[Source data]
* * *
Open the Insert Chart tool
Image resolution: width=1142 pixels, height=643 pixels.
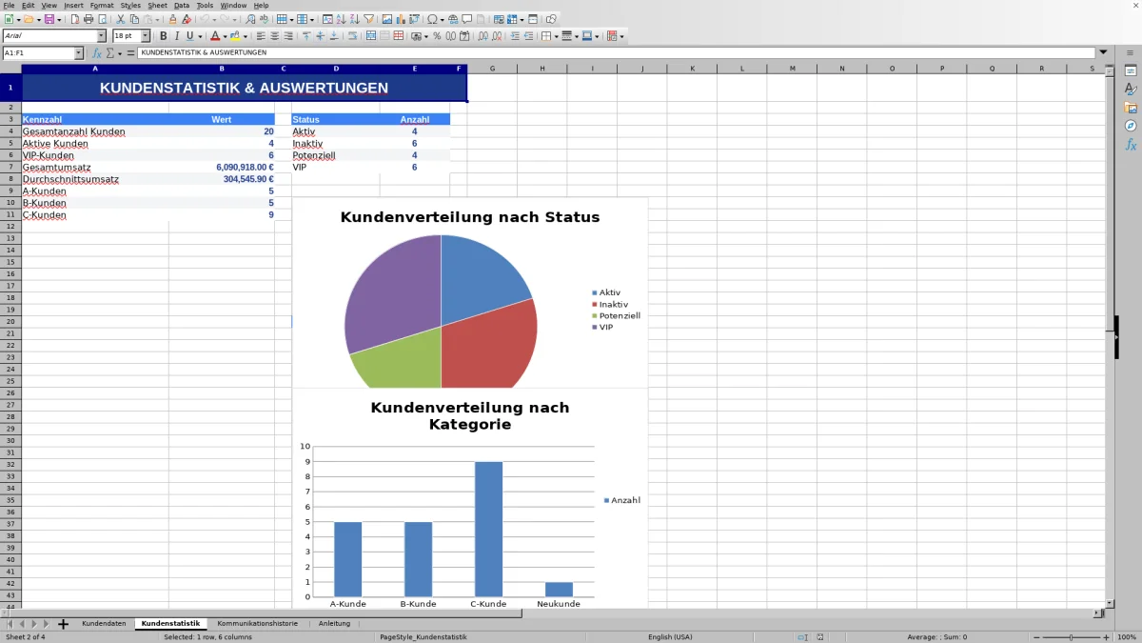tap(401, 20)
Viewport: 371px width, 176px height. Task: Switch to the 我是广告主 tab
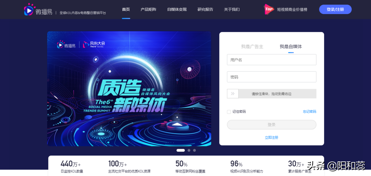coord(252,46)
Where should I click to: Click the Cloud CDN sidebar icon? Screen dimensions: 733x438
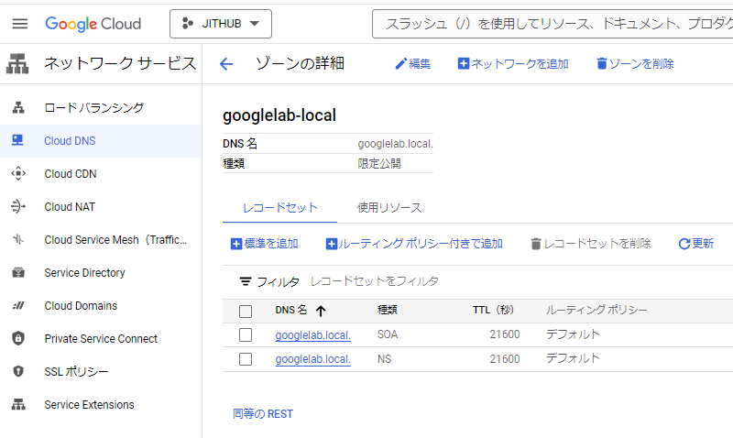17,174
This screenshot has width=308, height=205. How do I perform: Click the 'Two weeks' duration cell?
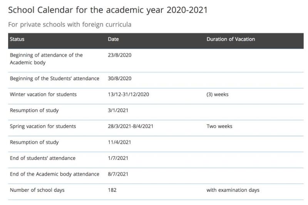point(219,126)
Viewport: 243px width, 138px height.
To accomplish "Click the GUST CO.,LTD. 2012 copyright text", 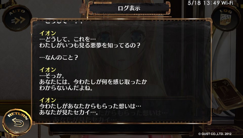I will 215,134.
* * *
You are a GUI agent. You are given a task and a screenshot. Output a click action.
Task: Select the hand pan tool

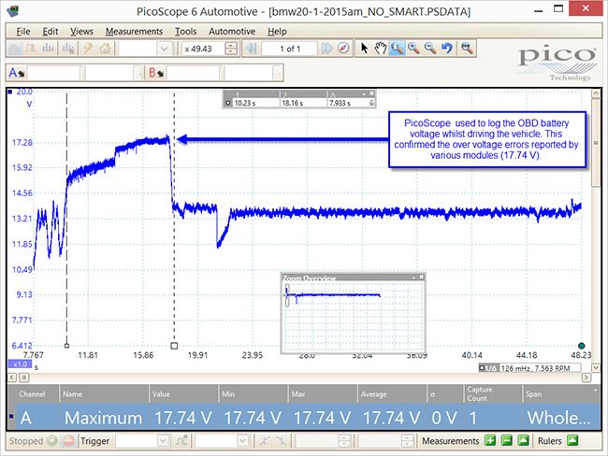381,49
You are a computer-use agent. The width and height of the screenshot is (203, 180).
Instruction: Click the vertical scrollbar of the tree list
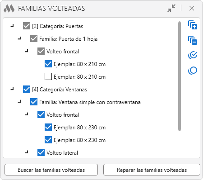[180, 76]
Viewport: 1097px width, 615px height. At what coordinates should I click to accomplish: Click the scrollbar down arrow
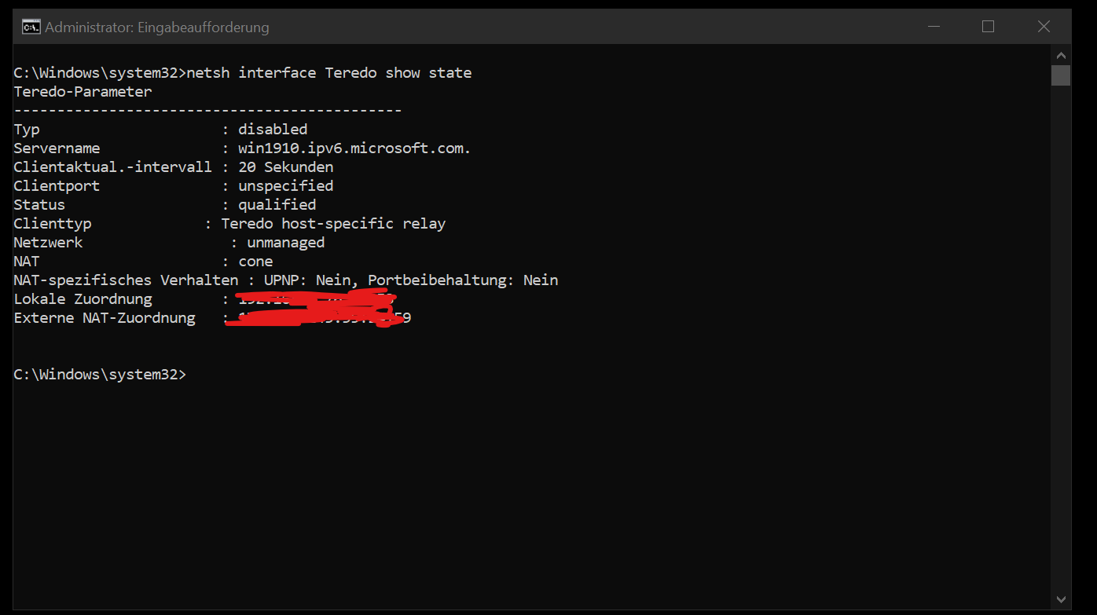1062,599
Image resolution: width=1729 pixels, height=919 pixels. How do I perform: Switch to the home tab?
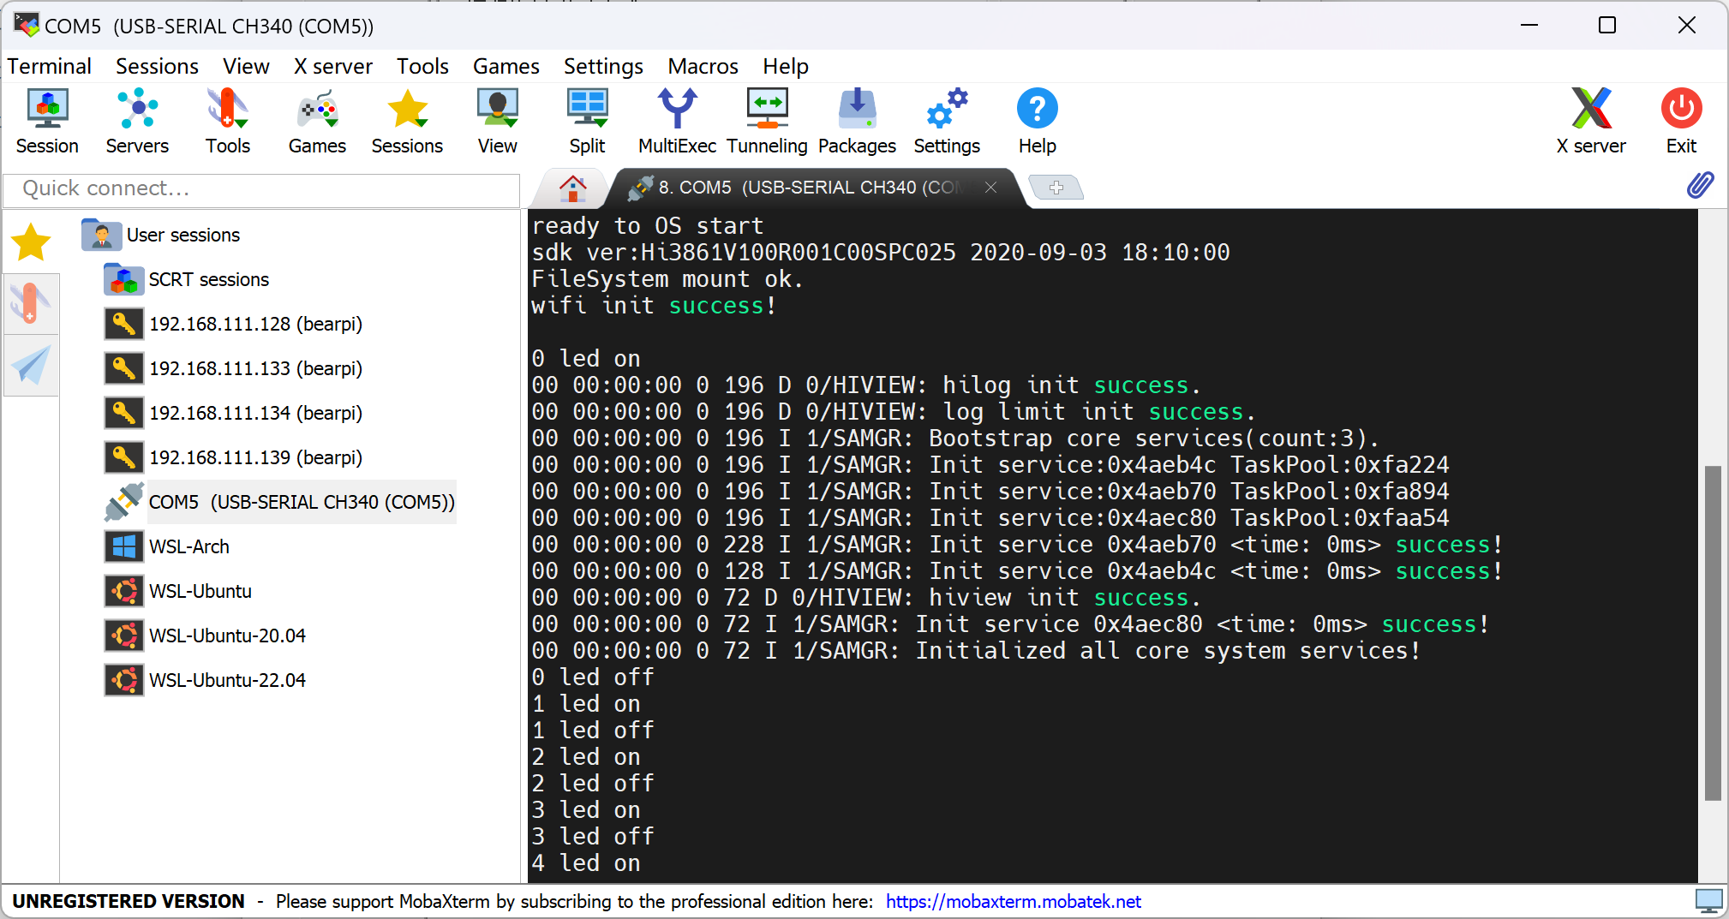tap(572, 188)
* * *
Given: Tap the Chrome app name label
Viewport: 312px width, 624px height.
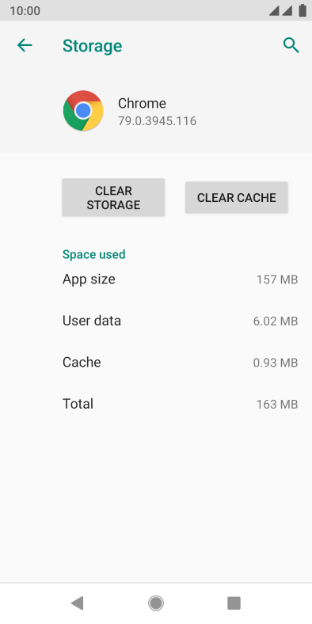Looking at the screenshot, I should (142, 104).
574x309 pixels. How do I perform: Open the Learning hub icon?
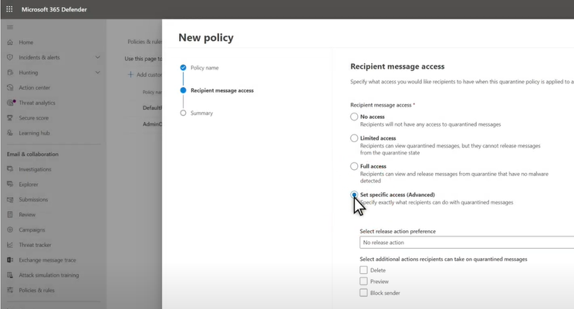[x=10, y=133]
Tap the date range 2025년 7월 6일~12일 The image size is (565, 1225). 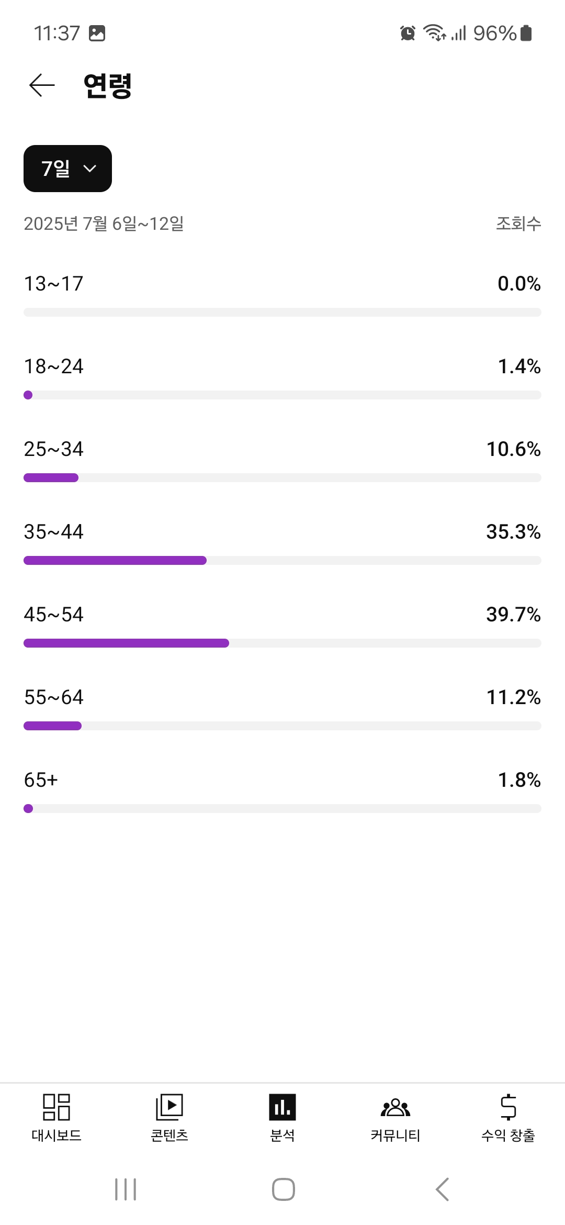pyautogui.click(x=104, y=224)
* * *
> [TASK ITEM]:
From the entries above, copy every line containing the word "agent".

> [EXERCISE RESULT]:
You are a GUI agent. You are given a task and a screenshot. Output a click action.
You are a computer-use agent. The width and height of the screenshot is (203, 180).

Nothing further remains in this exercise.